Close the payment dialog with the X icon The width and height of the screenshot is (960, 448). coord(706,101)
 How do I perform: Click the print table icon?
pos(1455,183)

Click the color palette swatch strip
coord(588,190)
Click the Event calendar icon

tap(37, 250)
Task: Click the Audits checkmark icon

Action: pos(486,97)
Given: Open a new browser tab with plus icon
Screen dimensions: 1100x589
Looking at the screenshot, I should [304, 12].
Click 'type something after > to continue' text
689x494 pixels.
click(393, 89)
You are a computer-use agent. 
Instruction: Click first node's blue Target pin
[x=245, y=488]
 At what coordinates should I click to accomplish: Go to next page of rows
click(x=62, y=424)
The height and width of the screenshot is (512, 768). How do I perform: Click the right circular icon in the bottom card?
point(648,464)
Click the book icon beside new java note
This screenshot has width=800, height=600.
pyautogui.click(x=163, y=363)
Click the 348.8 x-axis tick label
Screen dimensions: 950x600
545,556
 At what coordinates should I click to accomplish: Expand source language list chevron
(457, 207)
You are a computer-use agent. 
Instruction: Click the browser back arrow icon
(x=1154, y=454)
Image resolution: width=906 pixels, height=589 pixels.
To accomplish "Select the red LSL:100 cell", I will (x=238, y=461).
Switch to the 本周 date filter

◇ ◇ ◇ ◇ ◇

> WHAT YOU WILL DO:
Copy the records above word for word, from the line that contains "Click 'type something" through the final line of the records.

> OUTPUT BELOW:
Click 'type something after > to continue' text
689x494 pixels.
click(393, 89)
You are a computer-use agent. 
Instruction: Click first node's blue Target pin
[x=245, y=488]
 At what coordinates should I click to accomplish: Go to next page of rows
click(x=62, y=424)
The height and width of the screenshot is (512, 768). How do I perform: Click the right circular icon in the bottom card?
point(648,464)
Click the book icon beside new java note
This screenshot has width=800, height=600.
pyautogui.click(x=163, y=363)
Click the 348.8 x-axis tick label
Screen dimensions: 950x600
545,556
 At what coordinates should I click to accomplish: Expand source language list chevron
(457, 207)
You are a computer-use agent. 
Instruction: Click the browser back arrow icon
(x=1154, y=454)
Image resolution: width=906 pixels, height=589 pixels.
To accomplish "Select the red LSL:100 cell", I will (x=238, y=461).
Switch to the 本周 date filter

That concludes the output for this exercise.